Energy and Energy Industries
Minister Stuart Young
Energy and Energy Industries Minister Stuart Young

Even as his recent report on the performance of Trinidad and Tobago’s extractive industries point to a decline in their revenue, going forward, the country’ Energy and Energy Industries Minister Stuart Young, speaking at the virtual launch of the Trinidad and Tobago Extractive Industries Transparency Initiative (TTEITI) report, covering the performance of 2018 has said that the country’s economy will continue to look to the energy sector as a “pillar’ in pursuit of the twin-island Republic’s economic recovery from the ravages of the coronavirus pandemic.

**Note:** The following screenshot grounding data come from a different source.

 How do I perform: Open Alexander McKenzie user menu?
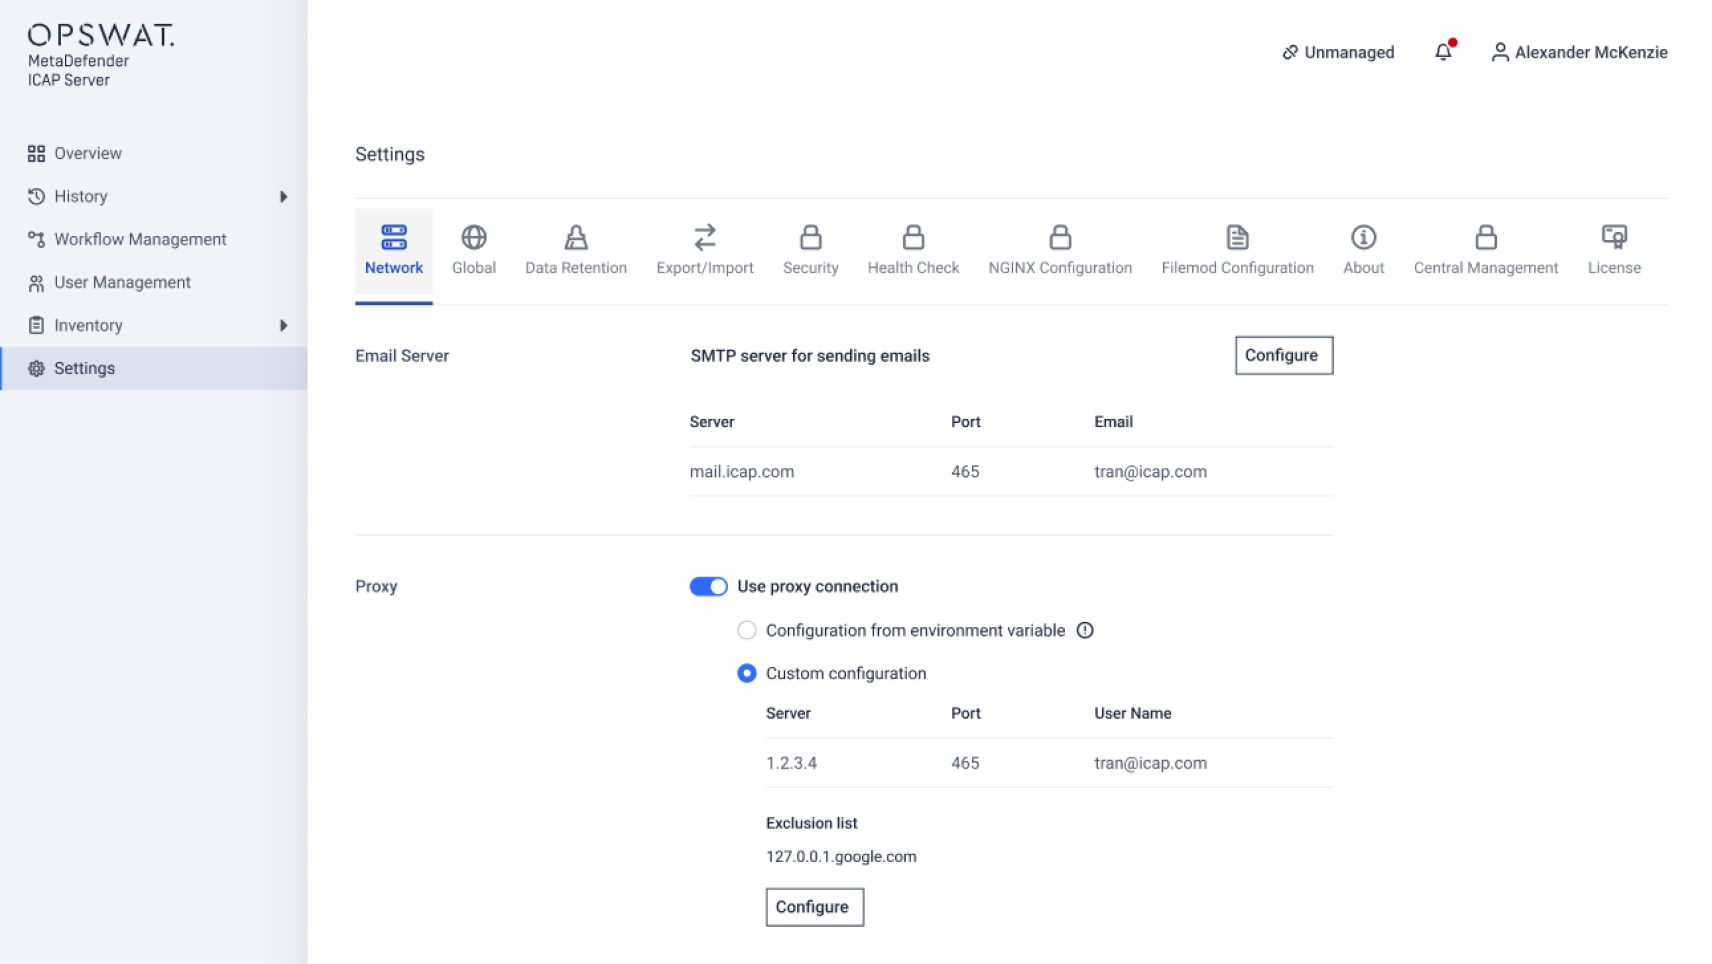click(1579, 52)
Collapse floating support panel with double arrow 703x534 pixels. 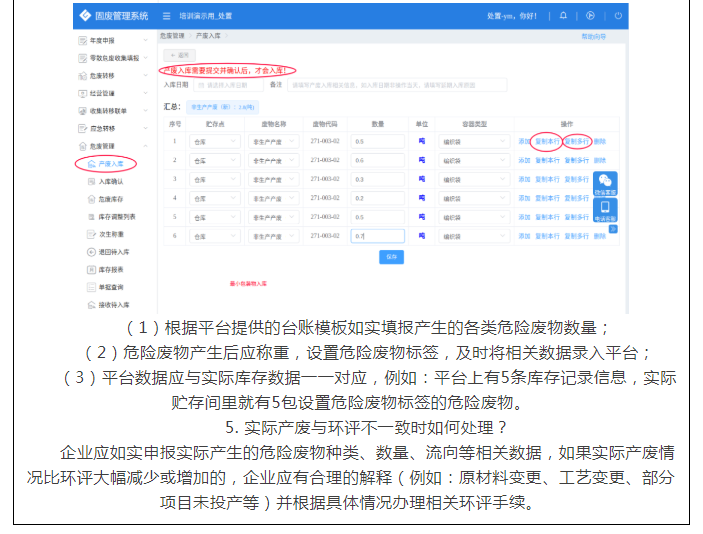coord(613,229)
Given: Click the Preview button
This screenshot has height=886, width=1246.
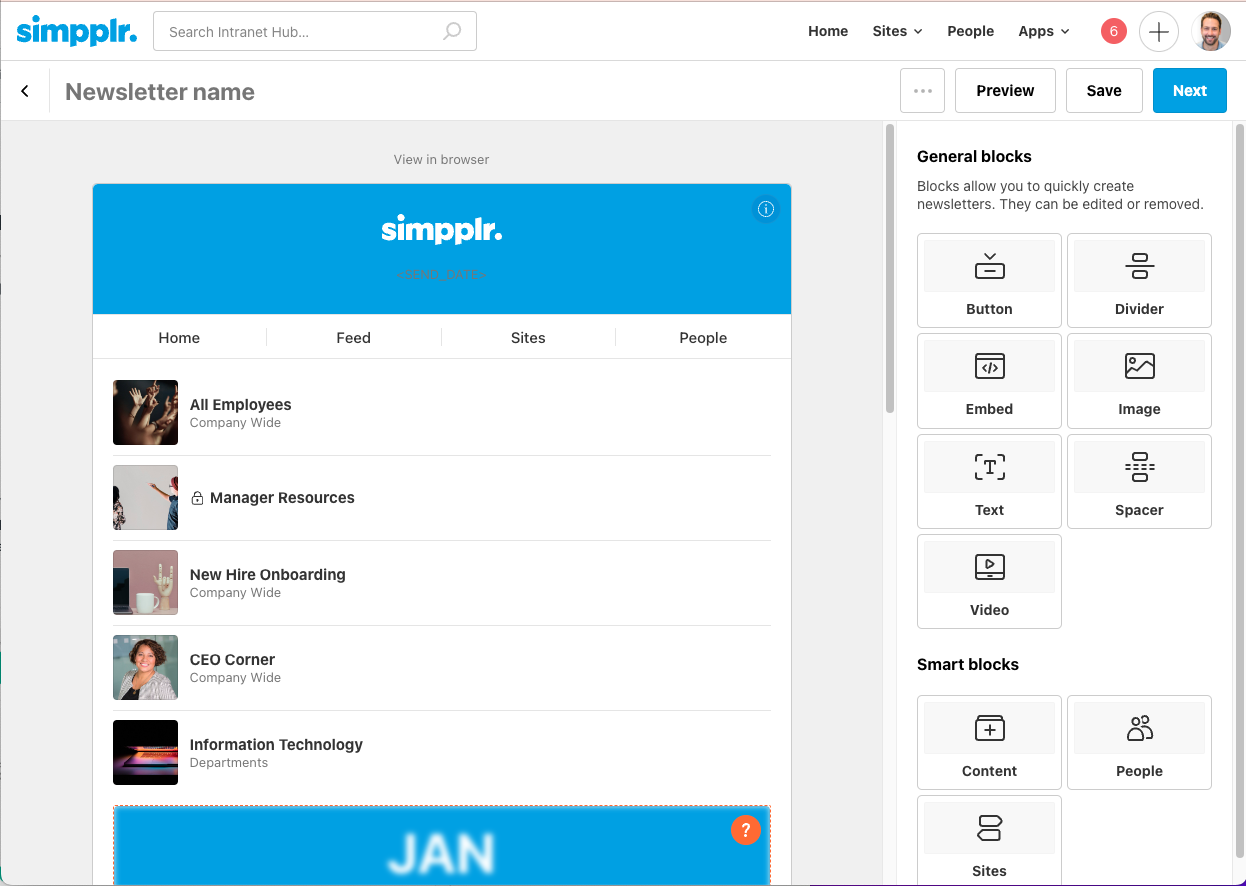Looking at the screenshot, I should (x=1005, y=91).
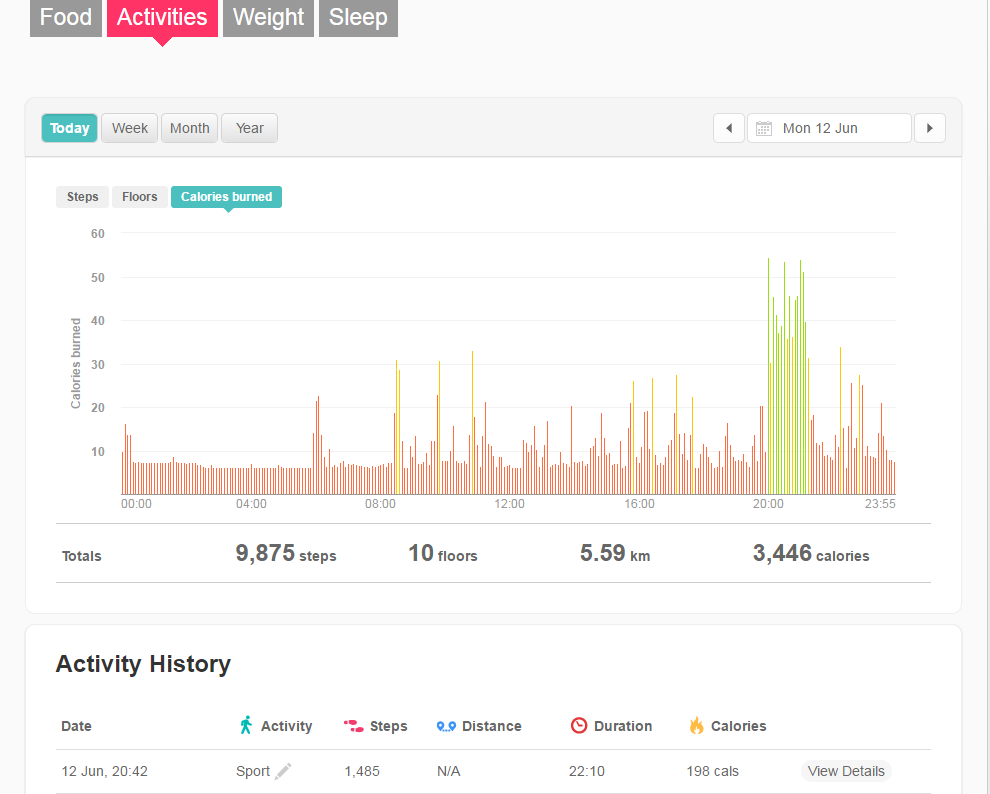Show the Month time range
The width and height of the screenshot is (990, 794).
coord(189,128)
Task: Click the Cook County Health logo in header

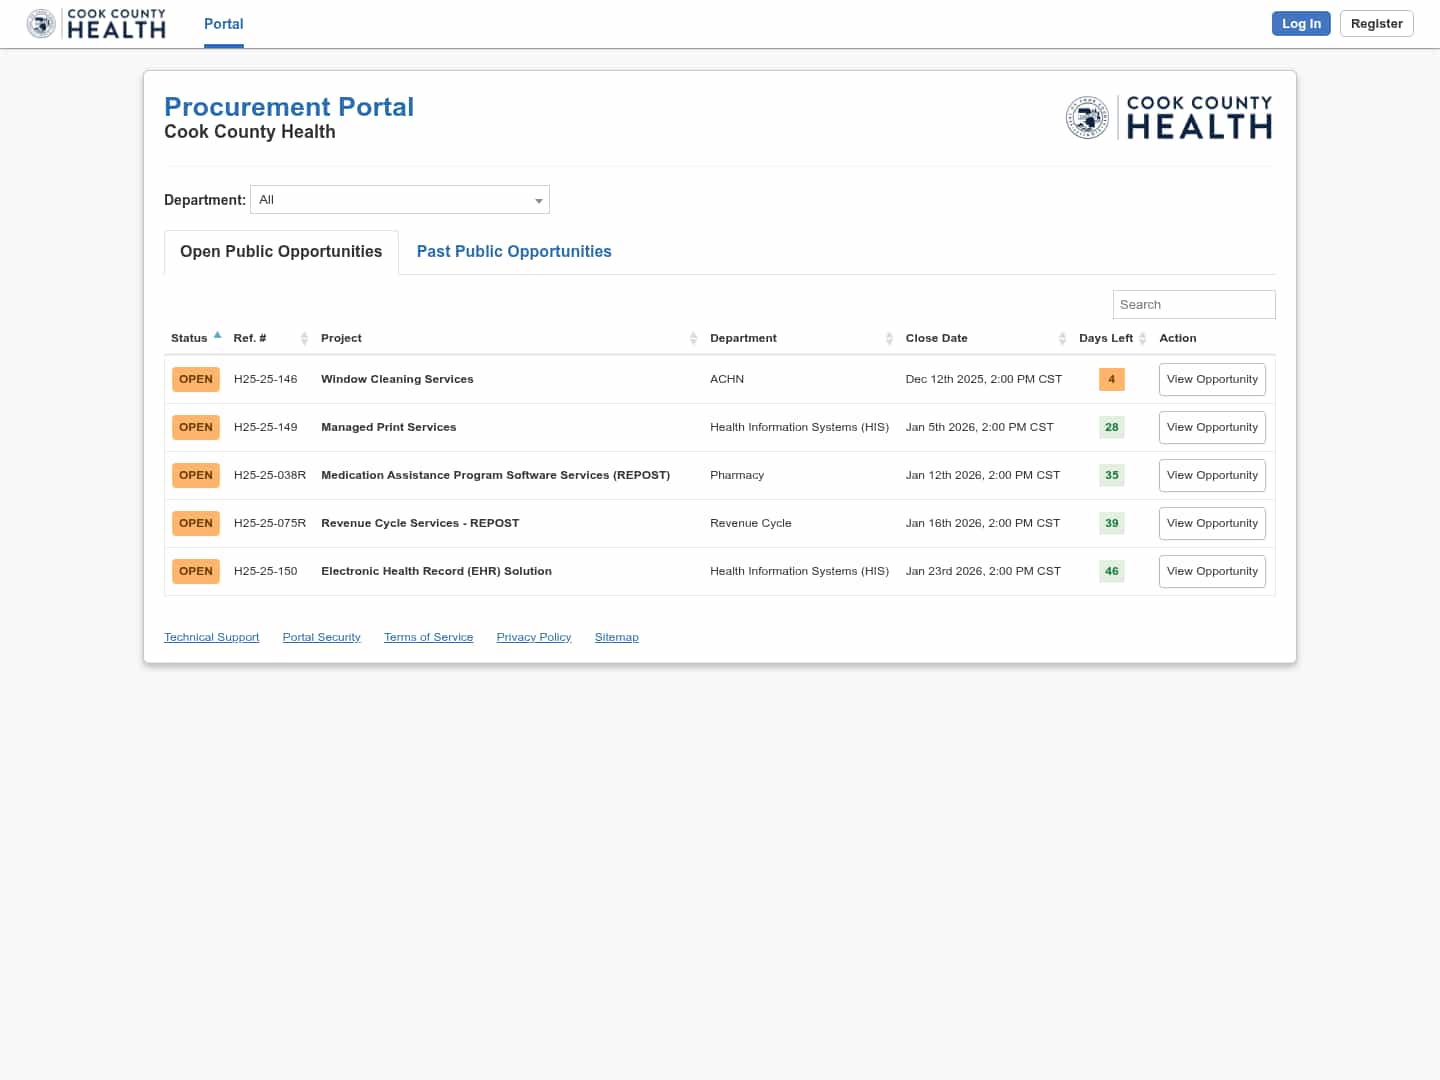Action: pyautogui.click(x=97, y=24)
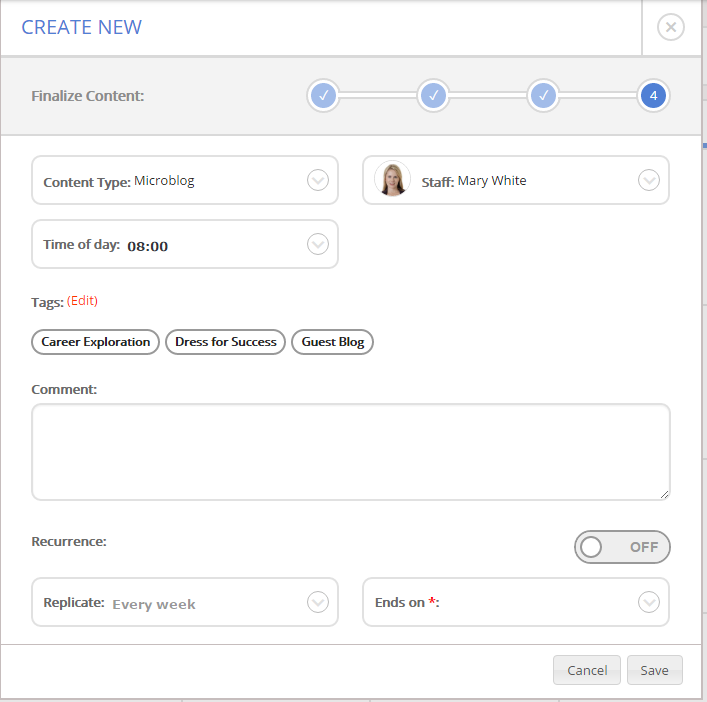Click the first completed step checkmark
The height and width of the screenshot is (702, 707).
point(323,96)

Speaking on Friday June 4 at the virtual launch of the report, Young dealt primarily with the challenges arising out of the pandemic and the roles which the extractive industries are expected to play in the country’s economic upturn, going forward. Young said in his virtual presentation that “the revenue from the energy and mining sectors will act as pillars to our economic recovery.”

Asserting that the TTEITI report furnishes independent verification of how much has been earned from the extractive sectors while highlighting areas that need to be addressed in order to capture the right value from the country’s resources, Stuart said that it was important “that citizens have access to this information as the government has always supported transparency and accountable management of the extractive sectors.”

Trinidad & Tobago’s EITI provides insights into the respective performances of the energy and  mining/quarrying sectors, proffering insights on revenue trends and tendering recommendations on how the government can approach effecting repairs to deficient systems in order to realise greater returns and improve its data management and audit and assurance environment.

The recently released 2018 EITI Report’s critical findings, while covering the 2018 fiscal year, includes what the steering committee says is “unaudited and unreconciled information” for the 2019 and 2020 fiscal years in an effort to place “more up-to-date tax and royalty information in the public domain.

According to the contents of the report, unaudited figures for the 2019-2020 period point to a declining trend in revenue. The report indicates that oil and gas revenue for the 2019-2020 period declined by 54%, attributing this, primarily, to royalties having declined by 46% from TT$3.4 billion in 2019 to TT$1.7 billion last year. The share of profit the country earned from production sharing contracts also slid 20 per cent from TT$2.2 billion in 2019 to TT$1.8 billion last year.